Glenn: I imagine that must cause a whole lot of problems – speaking different languages but trying to find the same thing.
Martin: That's really where you get into the fundamental mechanics of how traditional search engines work. They're essentially just text-matching machines. They don't look at the meaning of words at all – just at which characters appear next to each other. If it's the same sequence of characters, it's a match. An unusual sequence makes it more likely to be what you're after. But that's not actually how we search.
Glenn: I have so many examples of this. I think a lot of people assume professional buyers use words that match the supplier's terminology. That's just not true – people tend to use much simpler, everyday language when it comes to products. That said, when you're dealing with professional users, there are certain niche terms that matter. Here's a small example: "folding ruler" is a word most people know. My dad might call it a "foldable". I'd probably say the same. But the technically correct term might be "measuring rod". Typically you'd just add that as a synonym in your search engine and move on. But the problem is there are so many words like this. And if you're a professional, you know you don't just want any folding ruler – you want a contact gauge. From one supplier it's called a "contact gauge", but the next supplier calls it a "contact gauge rod". You might not realize those are the same thing. A search engine might try to split the compound word, but that leads to false matches. You need something more to understand what the product actually is. And if you specifically need a contact gauge – the kind with the scale on one side so you can lay it flat against a surface without it tilting – you need the search to surface that. One supplier uses "measuring rod" in their search and understands what a contact gauge is, connecting "contact gauge rod" to the right product. But you get no results if you search for "contact gauge", because that term simply isn't in the search engine. And it can't go the other way either – someone who doesn't know the technical term might not know what a contact gauge is, even if that's exactly what they need once they see it.
Martin: Don't all these problems come down to the fact that traditional search engines are a bit dumb? They only look at the text itself, not the meaning.
Vector search and AI
Glenn: What if you bring AI into the mix – some intelligence – and introduce something like vector search, where you can measure how similar words are in meaning? "Contact gauge" sits very close to "measuring rod" and "folding ruler" if they're in the same vector space.
Martin: Yes.
Glenn: They're related. And that's what I should be getting results for.
Martin: I think you also need to understand it in context – some of these words might not be something AI with vectorization alone can handle. Looking at words through a vector search engine might give better results, but you can't just match words against what's in your product data. You need to account for what people actually search for. There can be many words and phrases that match nothing in your catalog, but that matter a lot when enriching your products.
Mitra: I'm curious – vector search, tell me more. What actually is vector search?
Glenn: Let's go there. Think of a little universe – a box with a universe full of stars. Each star has a position, a coordinate in that star system. What vector search lets you do is give every word a position in that kind of universe, and then check which two words sit close to each other. You can do that mathematically – calculate the distance between two words – without looking at how the letters are arranged. By looking at meaning instead.
Mitra: Do you have an example of where vector search has been useful?
Glenn: Yes, we just had one. It's a classic example of where you wouldn't need to manually create a synonym saying these two words mean the same thing – because they already appear together in the same documents. When you train an AI to become a vector search engine, you train it on a large number of documents and let it learn which words appear in the same texts and how closely they relate.

→ **PROVIDED DATA**

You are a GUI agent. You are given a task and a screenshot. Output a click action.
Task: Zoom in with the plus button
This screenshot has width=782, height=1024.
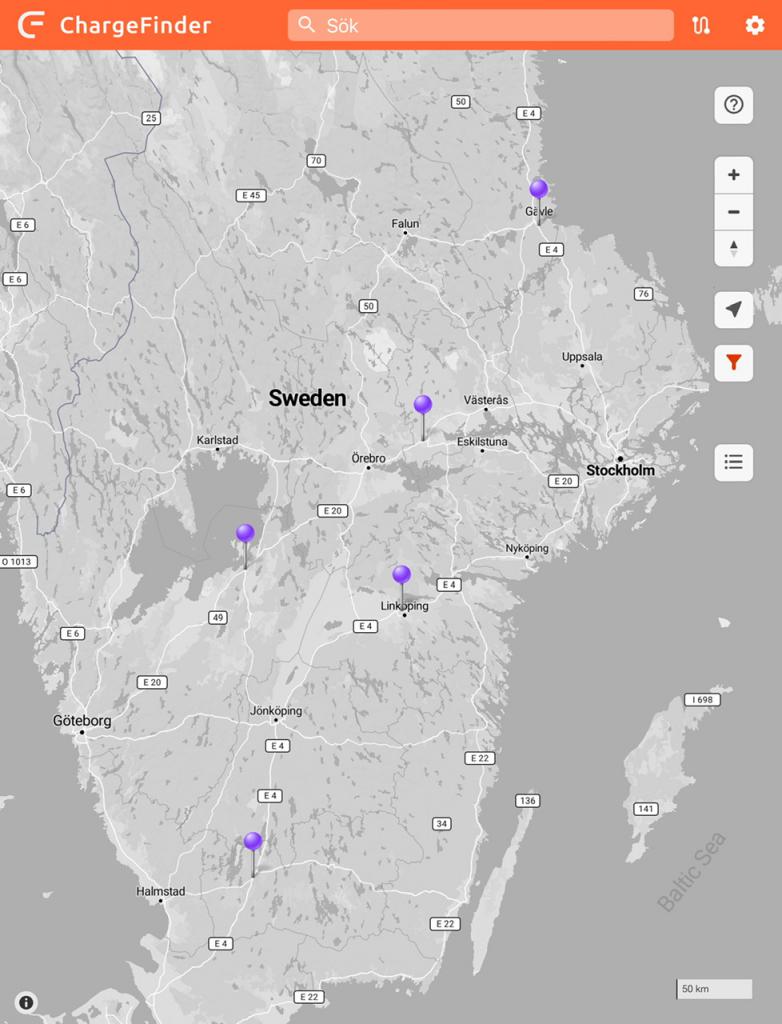click(733, 175)
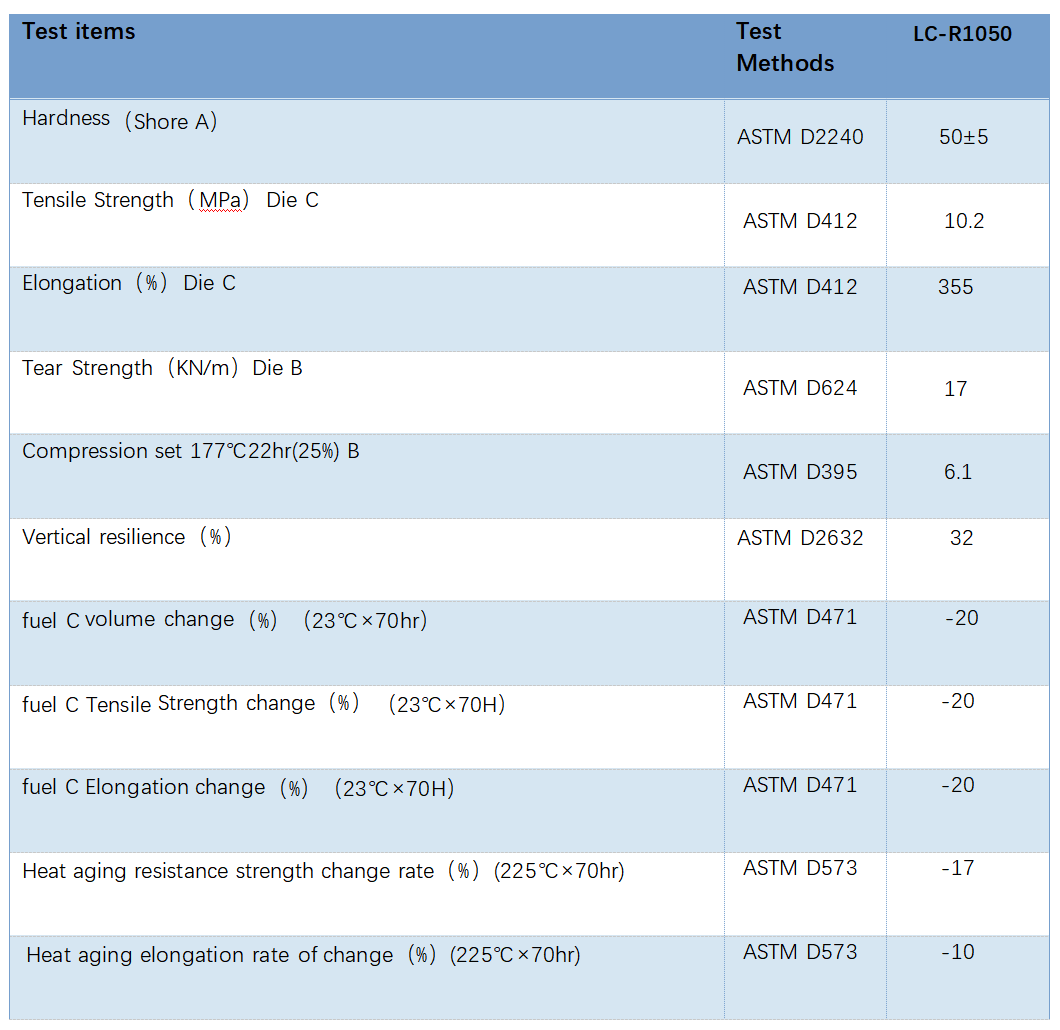Click the "Test items" column header
The image size is (1060, 1030).
pos(79,32)
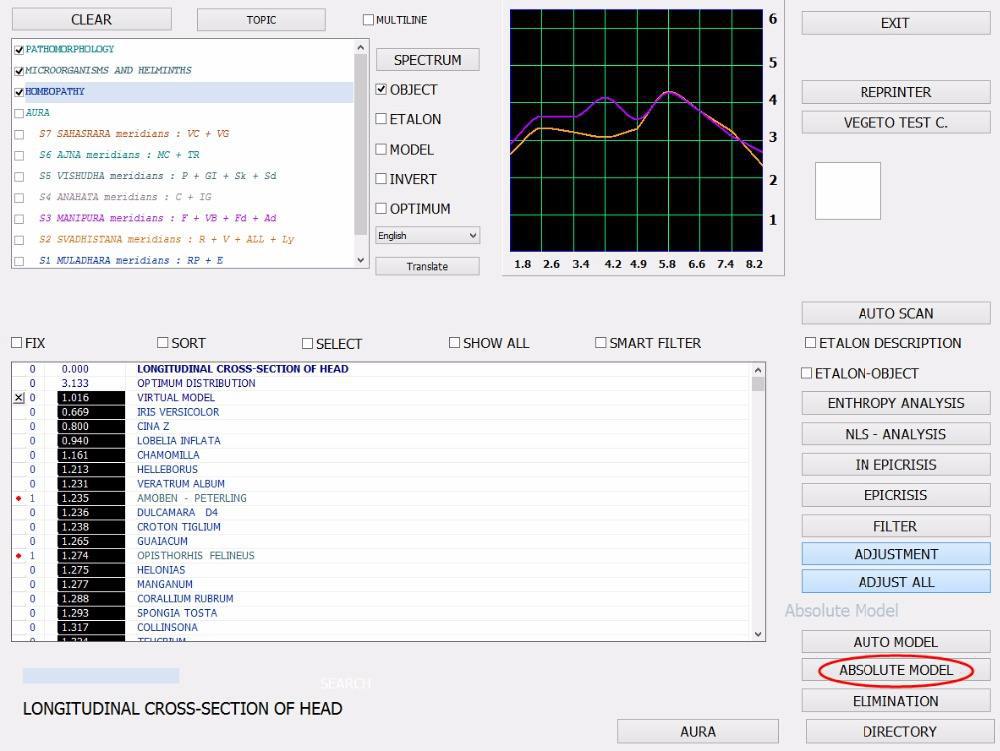This screenshot has width=1000, height=751.
Task: Click the down arrow of the topic list scrollbar
Action: [361, 260]
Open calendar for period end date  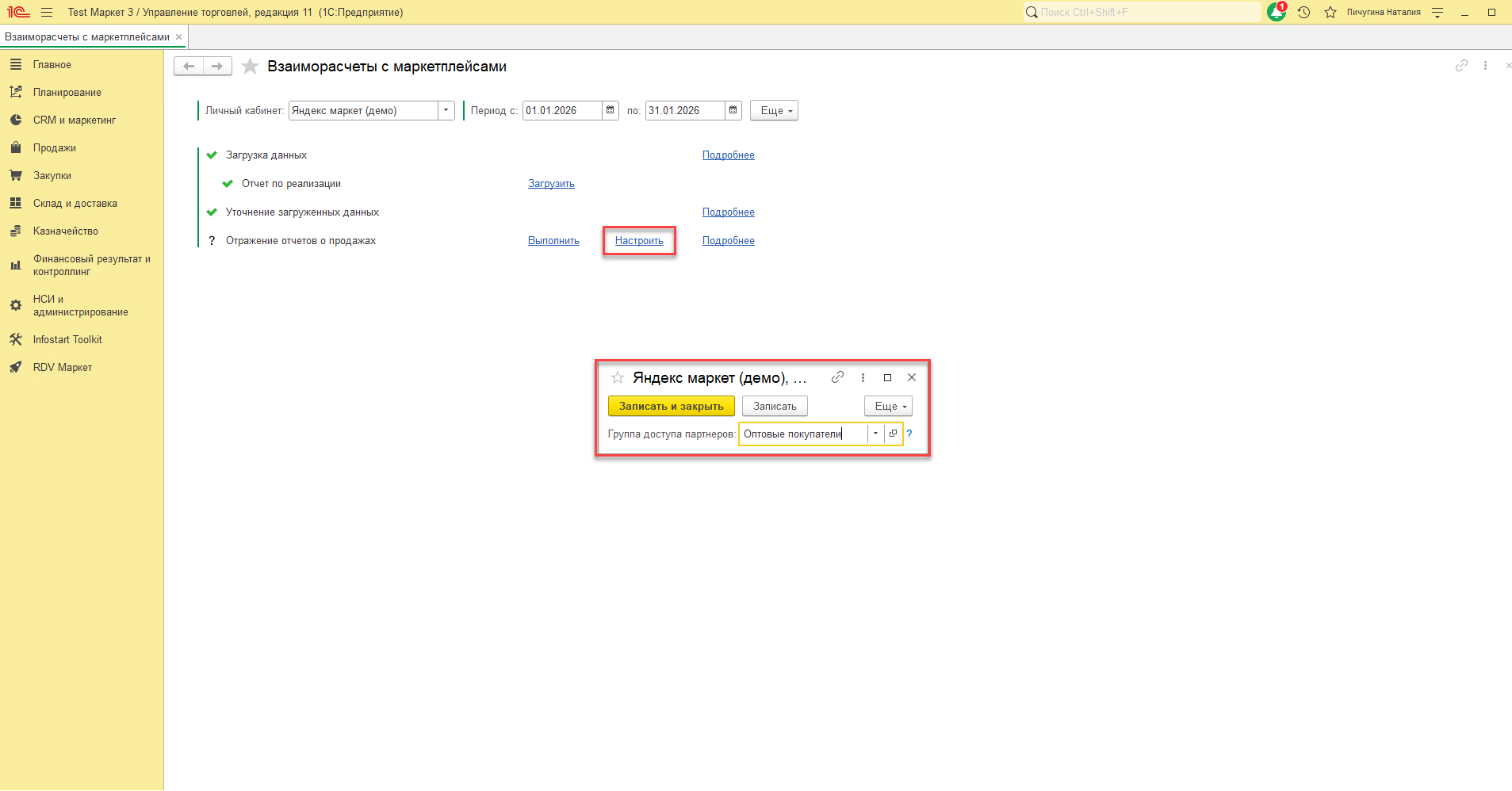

→ **WHAT THIS TASK INVOLVES**
In the conversation about product search, what image does Glenn use to explain vector search?

→ **EXPECTED ANSWER**
A little universe, a box full of stars, where each word has a position like a star's coordinate.